### [EXERCISE DIRECTIONS]
Restate the whole listing exactly, leaving nothing out.

### [DATASET CONTENT]
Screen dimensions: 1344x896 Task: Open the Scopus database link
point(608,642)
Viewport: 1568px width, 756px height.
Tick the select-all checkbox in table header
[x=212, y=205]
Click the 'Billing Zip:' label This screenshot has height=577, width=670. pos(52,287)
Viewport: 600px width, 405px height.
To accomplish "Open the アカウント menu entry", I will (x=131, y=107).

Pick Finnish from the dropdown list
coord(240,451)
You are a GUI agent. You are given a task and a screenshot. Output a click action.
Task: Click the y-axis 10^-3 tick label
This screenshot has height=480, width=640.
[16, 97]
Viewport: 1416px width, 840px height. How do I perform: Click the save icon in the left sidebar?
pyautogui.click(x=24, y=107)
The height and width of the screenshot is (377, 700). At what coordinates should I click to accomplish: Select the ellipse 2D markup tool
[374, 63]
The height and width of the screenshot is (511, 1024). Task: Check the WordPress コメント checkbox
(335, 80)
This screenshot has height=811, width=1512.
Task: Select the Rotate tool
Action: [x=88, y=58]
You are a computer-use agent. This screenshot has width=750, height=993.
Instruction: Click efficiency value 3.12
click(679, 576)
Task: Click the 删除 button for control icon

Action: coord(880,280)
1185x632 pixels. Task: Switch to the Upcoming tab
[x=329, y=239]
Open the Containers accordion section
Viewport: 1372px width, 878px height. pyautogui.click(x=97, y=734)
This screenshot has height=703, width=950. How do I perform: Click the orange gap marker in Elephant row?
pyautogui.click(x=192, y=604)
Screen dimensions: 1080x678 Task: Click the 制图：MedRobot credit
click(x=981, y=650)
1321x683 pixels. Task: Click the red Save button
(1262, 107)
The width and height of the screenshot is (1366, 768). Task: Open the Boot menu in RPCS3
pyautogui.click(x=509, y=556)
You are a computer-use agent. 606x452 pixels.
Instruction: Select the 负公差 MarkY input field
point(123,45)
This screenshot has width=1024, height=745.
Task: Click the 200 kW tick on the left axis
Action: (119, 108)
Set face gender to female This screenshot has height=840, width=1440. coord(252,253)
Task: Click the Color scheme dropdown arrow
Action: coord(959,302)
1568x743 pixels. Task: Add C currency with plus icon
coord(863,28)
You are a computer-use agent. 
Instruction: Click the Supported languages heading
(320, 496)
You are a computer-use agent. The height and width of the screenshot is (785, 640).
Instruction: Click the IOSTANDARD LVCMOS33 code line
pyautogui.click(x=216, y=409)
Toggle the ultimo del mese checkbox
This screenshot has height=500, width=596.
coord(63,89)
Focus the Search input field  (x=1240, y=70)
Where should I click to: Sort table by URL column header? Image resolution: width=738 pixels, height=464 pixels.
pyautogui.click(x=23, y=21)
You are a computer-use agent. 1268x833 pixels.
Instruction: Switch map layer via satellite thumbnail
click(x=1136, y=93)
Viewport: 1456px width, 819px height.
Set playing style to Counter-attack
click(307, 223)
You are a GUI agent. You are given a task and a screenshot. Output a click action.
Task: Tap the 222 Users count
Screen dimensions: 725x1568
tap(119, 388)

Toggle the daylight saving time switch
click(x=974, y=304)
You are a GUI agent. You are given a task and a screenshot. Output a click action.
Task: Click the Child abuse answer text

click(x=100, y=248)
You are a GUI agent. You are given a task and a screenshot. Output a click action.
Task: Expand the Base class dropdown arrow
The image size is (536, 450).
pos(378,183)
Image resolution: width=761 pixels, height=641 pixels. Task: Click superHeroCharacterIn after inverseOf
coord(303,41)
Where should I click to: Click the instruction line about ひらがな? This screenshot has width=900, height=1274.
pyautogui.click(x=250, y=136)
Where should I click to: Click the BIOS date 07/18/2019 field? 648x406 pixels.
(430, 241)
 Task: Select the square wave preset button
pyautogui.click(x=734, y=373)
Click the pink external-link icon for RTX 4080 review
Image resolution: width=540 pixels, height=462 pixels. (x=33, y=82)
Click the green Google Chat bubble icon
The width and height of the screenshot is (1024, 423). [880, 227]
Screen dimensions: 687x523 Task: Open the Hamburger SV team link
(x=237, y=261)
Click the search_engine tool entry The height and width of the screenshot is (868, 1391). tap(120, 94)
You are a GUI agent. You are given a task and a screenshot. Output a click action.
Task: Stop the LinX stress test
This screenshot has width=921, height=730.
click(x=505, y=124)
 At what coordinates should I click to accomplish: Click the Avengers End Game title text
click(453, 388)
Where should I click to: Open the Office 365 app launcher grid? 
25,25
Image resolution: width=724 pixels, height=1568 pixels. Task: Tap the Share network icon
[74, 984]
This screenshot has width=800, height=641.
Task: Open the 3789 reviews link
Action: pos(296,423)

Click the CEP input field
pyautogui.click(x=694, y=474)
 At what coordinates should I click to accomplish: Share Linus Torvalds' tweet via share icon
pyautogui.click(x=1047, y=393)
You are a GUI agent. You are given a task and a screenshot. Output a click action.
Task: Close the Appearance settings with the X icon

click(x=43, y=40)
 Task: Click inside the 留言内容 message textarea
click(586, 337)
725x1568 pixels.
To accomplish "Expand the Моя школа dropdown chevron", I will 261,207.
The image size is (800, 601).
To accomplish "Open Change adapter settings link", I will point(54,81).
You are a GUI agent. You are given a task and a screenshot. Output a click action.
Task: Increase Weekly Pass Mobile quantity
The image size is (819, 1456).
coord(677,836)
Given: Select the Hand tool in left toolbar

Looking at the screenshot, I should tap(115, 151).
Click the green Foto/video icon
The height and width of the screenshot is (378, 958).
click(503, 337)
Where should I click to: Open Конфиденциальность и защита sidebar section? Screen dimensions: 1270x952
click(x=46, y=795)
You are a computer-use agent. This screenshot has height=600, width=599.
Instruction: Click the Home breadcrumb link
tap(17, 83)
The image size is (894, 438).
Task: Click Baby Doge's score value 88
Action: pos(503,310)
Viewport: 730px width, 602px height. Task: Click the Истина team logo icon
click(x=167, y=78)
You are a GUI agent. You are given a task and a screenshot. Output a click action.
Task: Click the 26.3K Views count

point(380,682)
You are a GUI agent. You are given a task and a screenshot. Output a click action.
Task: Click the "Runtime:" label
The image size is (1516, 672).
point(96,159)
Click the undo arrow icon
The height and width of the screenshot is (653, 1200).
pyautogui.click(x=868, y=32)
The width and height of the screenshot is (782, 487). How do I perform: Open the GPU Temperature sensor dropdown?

### [WRITTEN ANSWER]
Screen dimensions: 1344x896 Task: Open the Scopus database link
point(608,642)
Viewport: 1568px width, 756px height.
Tick the select-all checkbox in table header
[x=212, y=205]
Click the 'Billing Zip:' label This screenshot has height=577, width=670. pos(52,287)
Viewport: 600px width, 405px height.
To accomplish "Open the アカウント menu entry", I will (x=131, y=107).

Pick Finnish from the dropdown list
coord(240,451)
You are a GUI agent. You are given a task and a screenshot. Output a click action.
Task: Click the y-axis 10^-3 tick label
This screenshot has height=480, width=640.
[16, 97]
Viewport: 1416px width, 840px height. How do I perform: Click the save icon in the left sidebar?
pyautogui.click(x=24, y=107)
The height and width of the screenshot is (377, 700). At what coordinates should I click to accomplish: Select the ellipse 2D markup tool
[374, 63]
The height and width of the screenshot is (511, 1024). Task: Check the WordPress コメント checkbox
(335, 80)
This screenshot has height=811, width=1512.
Task: Select the Rotate tool
Action: [x=88, y=58]
You are a computer-use agent. This screenshot has width=750, height=993.
Instruction: Click efficiency value 3.12
click(679, 576)
Task: Click the 删除 button for control icon

Action: coord(880,280)
1185x632 pixels. Task: Switch to the Upcoming tab
[x=329, y=239]
Open the Containers accordion section
Viewport: 1372px width, 878px height. pyautogui.click(x=97, y=734)
This screenshot has height=703, width=950. How do I perform: Click the orange gap marker in Elephant row?
pyautogui.click(x=192, y=604)
Screen dimensions: 1080x678 Task: Click the 制图：MedRobot credit
click(x=981, y=650)
1321x683 pixels. Task: Click the red Save button
(1262, 107)
The width and height of the screenshot is (1366, 768). Task: Open the Boot menu in RPCS3
pyautogui.click(x=509, y=556)
You are a computer-use agent. 606x452 pixels.
Instruction: Select the 负公差 MarkY input field
point(123,45)
This screenshot has width=1024, height=745.
Task: Click the 200 kW tick on the left axis
Action: (119, 108)
Set face gender to female This screenshot has height=840, width=1440. coord(252,253)
Task: Click the Color scheme dropdown arrow
Action: coord(959,302)
1568x743 pixels. Task: Add C currency with plus icon
coord(863,28)
You are a computer-use agent. 
Instruction: Click the Supported languages heading
(320, 496)
You are a computer-use agent. The height and width of the screenshot is (785, 640).
Instruction: Click the IOSTANDARD LVCMOS33 code line
pyautogui.click(x=216, y=409)
Toggle the ultimo del mese checkbox
This screenshot has height=500, width=596.
coord(63,89)
Focus the Search input field  (x=1240, y=70)
Where should I click to: Sort table by URL column header? Image resolution: width=738 pixels, height=464 pixels.
pyautogui.click(x=23, y=21)
You are a computer-use agent. 1268x833 pixels.
Instruction: Switch map layer via satellite thumbnail
click(x=1136, y=93)
Viewport: 1456px width, 819px height.
Set playing style to Counter-attack
click(307, 223)
You are a GUI agent. You are given a task and a screenshot. Output a click action.
Task: Tap the 222 Users count
Screen dimensions: 725x1568
tap(119, 388)

Toggle the daylight saving time switch
click(x=974, y=304)
You are a GUI agent. You are given a task and a screenshot. Output a click action.
Task: Click the Child abuse answer text

click(x=100, y=248)
You are a GUI agent. You are given a task and a screenshot. Output a click action.
Task: Expand the Base class dropdown arrow
The image size is (536, 450).
pos(378,183)
Image resolution: width=761 pixels, height=641 pixels. Task: Click superHeroCharacterIn after inverseOf
coord(303,41)
Where should I click to: Click the instruction line about ひらがな? This screenshot has width=900, height=1274.
pyautogui.click(x=250, y=136)
Where should I click to: Click the BIOS date 07/18/2019 field? 648x406 pixels.
(430, 241)
 Task: Select the square wave preset button
pyautogui.click(x=734, y=373)
Click the pink external-link icon for RTX 4080 review
Image resolution: width=540 pixels, height=462 pixels. (x=33, y=82)
Click the green Google Chat bubble icon
The width and height of the screenshot is (1024, 423). [880, 227]
Screen dimensions: 687x523 Task: Open the Hamburger SV team link
(x=237, y=261)
Click the search_engine tool entry The height and width of the screenshot is (868, 1391). tap(120, 94)
You are a GUI agent. You are given a task and a screenshot. Output a click action.
Task: Stop the LinX stress test
This screenshot has width=921, height=730.
click(x=505, y=124)
 At what coordinates should I click to accomplish: Click the Avengers End Game title text
click(453, 388)
Where should I click to: Open the Office 365 app launcher grid? 
25,25
Image resolution: width=724 pixels, height=1568 pixels. Task: Tap the Share network icon
[74, 984]
This screenshot has width=800, height=641.
Task: Open the 3789 reviews link
Action: pos(296,423)

Click the CEP input field
pyautogui.click(x=694, y=474)
 At what coordinates should I click to accomplish: Share Linus Torvalds' tweet via share icon
pyautogui.click(x=1047, y=393)
You are a GUI agent. You are given a task and a screenshot. Output a click action.
Task: Close the Appearance settings with the X icon

click(x=43, y=40)
 Task: Click inside the 留言内容 message textarea
click(586, 337)
725x1568 pixels.
To accomplish "Expand the Моя школа dropdown chevron", I will 261,207.
The image size is (800, 601).
To accomplish "Open Change adapter settings link", I will point(54,81).
You are a GUI agent. You are given a task and a screenshot. Output a click action.
Task: Increase Weekly Pass Mobile quantity
The image size is (819, 1456).
coord(677,836)
Given: Select the Hand tool in left toolbar

Looking at the screenshot, I should tap(115, 151).
Click the green Foto/video icon
The height and width of the screenshot is (378, 958).
click(503, 337)
Where should I click to: Open Конфиденциальность и защита sidebar section? Screen dimensions: 1270x952
click(x=46, y=795)
You are a computer-use agent. This screenshot has height=600, width=599.
Instruction: Click the Home breadcrumb link
tap(17, 83)
The image size is (894, 438).
Task: Click Baby Doge's score value 88
Action: pos(503,310)
Viewport: 730px width, 602px height. Task: Click the Истина team logo icon
click(x=167, y=78)
You are a GUI agent. You are given a task and a screenshot. Output a click action.
Task: Click the 26.3K Views count

point(380,682)
You are a GUI agent. You are given a task and a screenshot. Output a click action.
Task: Click the "Runtime:" label
The image size is (1516, 672).
point(96,159)
Click the undo arrow icon
The height and width of the screenshot is (653, 1200).
pyautogui.click(x=868, y=32)
The width and height of the screenshot is (782, 487). How do I perform: Open the GPU Temperature sensor dropdown?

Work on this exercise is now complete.